Ciò che le nostre mani hanno toccato (1Gv 1,1)
L’incontro con la realtà personale di Cristo è il desiderio che ogni credente porta nel cuore. Ne cogliamo tutta la forza nelle scene evangeliche che ritraggono Gesù che guarda, insegna, ascolta, interroga, cammina, lavora, condivide e incontra la gente. La sua mano si tende verso chi lo cerca e desidera sentirsi accolto e sanato. Tale relazione assume una valenza progettuale che manifesta l’aspirazione più profonda dell’uomo, la comunione di amore con Dio e i fratelli.
La concretezza della relazione con Cristo si manifesta anche attraverso l’immagine delle mani: Gesù tocca il lebbroso (Mt 8,3), solleva la suocera di Pietro (8,15), la bambina di Giairo (Mc 5,41), guarisce il sordomuto (7,32), guida e sana il cieco di Betsaida (8,22-26), prende per mano il giovane epilettico (9,27), applica il fango sugli occhi del cieco di Gerusalemme (Gv 9,6-7), lava i piedi dei discepoli (13,1-11), appare risorto con le mani trafitte (20,20.27).
Colpisce l’inizio del prologo di 1Gv 1,1 che recita: «Quello che era da principio, quello che noi abbiamo udito, quello che abbiamo veduto con i nostri occhi, quello che contemplammo e che le nostre mani toccarono del Verbo della vita». Giovanni descrive l’esperienza vissuta «fin da principio» come memoria viva e operante della Parola incarnata. Le parole tradiscono l’emozione di una sorpresa: la presenza del Risorto che dona la gioia di ricominciare.

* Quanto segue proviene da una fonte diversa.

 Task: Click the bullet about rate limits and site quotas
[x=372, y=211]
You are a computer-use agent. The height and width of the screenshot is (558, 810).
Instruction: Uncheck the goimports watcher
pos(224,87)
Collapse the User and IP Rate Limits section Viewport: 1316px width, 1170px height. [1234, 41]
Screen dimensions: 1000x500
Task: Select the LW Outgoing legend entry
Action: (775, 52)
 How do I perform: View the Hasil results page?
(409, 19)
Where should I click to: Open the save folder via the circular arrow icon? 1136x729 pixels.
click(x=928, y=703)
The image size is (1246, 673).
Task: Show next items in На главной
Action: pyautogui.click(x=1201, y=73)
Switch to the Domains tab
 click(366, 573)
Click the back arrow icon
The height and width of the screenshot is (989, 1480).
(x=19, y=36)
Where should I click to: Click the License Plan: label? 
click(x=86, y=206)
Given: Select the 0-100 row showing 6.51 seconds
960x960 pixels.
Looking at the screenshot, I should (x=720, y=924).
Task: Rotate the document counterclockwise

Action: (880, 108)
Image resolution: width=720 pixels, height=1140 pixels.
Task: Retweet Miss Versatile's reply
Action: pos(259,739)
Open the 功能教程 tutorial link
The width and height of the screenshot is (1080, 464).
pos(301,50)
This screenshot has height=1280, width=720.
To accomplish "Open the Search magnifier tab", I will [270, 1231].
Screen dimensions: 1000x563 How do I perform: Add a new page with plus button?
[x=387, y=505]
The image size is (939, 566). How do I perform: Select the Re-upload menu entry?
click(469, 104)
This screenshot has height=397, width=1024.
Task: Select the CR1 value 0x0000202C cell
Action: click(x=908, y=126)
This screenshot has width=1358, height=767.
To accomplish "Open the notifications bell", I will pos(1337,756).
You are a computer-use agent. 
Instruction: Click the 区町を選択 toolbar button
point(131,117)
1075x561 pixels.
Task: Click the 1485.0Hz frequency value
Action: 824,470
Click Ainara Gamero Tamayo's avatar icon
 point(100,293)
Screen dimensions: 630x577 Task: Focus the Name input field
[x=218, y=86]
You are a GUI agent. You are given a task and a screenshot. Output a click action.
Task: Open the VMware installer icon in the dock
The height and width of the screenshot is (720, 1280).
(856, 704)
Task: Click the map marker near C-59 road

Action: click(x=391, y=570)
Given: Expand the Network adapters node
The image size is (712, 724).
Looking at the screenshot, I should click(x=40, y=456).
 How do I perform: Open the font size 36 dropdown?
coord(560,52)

La lettera ha come interlocutori soprattutto i giovani. La lontananza e la solitudine del peccato possono essere vinte dalla fede condivisa nella «storia» delle relazioni (cf. l’aoristo: «toccarono»). L’intreccio ecclesiale della testimonianza tra il «noi» e il «voi» si declina nella descrizione realistica della vita piena (1,2), che proviene del Verbo «udito, venuto, contemplato, toccato». È l’umanità di Gesù crocifisso e risorto la «via privilegiata» attraverso la quale si scopre la gioiosa bellezza della vocazione cristiana e il suo dinamismo missionario (1,3) (Cf. Francesco, Evangelii Gaudium, 264).
Il culmine di questo processo è la comunione (koinōnia) che supera ogni solitudine e ci conferma figli di Dio e fratelli in Cristo.
L’insistenza di 1Gv 1,1 sul realismo dell’esperienza cristiana è motivata dal rischio accattivante di inseguire una spiritualità teorica, idealistica, che sembra serpeggiare fin dai tempi della comunità giovannea. Di fronte alle «mani che cercano» di tanta gente, alcuni credenti non accettano la logica dell’incarnazione, preferendo una spiritualità mondana. Papa Francesco mette in guardia da questo modello di fede, parlando del «fascino dello gnosticismo». Le sue parole sono quanto mai incisive: «Questa mondanità può alimentarsi specialmente in due modi profondamente connessi tra loro. Uno è il fascino dello gnosticismo, una fede rinchiusa nel soggettivismo, dove interessa unicamente una determinata esperienza o una serie di ragionamenti e conoscenze che si ritiene possano confortare e illuminare, ma dove il soggetto in definitiva rimane chiuso nell’immanenza della sua propria ragione o dei suoi sentimenti» (EG 94). Contemplare la vita di Cristo significa lasciarsi trasformare il cuore e aprirsi ad un autentico discernimento spirituale insieme ai fratelli.
Una delle pretese del cristianesimo delle origini è la scoperta della «fraternità» che supera particolarismi e settarismi. Toccare il Verbo della vita e testimoniare l’amore liberante significa andare alla sorgente della propria identità e missione. Non si può essere osservatori passivi della storia, ma occorre impegnarsi per trasformarla radicalmente, con il «si» al progetto divino. In questo senso il cammino di santità proposto nella Prima lettera di Giovanni consiste nel saper discernere la volontà di Dio e costruire relazioni di verità. L’immagine delle mani strette in un abbraccio di amore evoca la fiducia e apre alla speranza. Mani che servono e che cercano, che proteggono e che accarezzano, che donano e che difendono.
Sono quelle mani che hanno toccato il Verbo della Vita!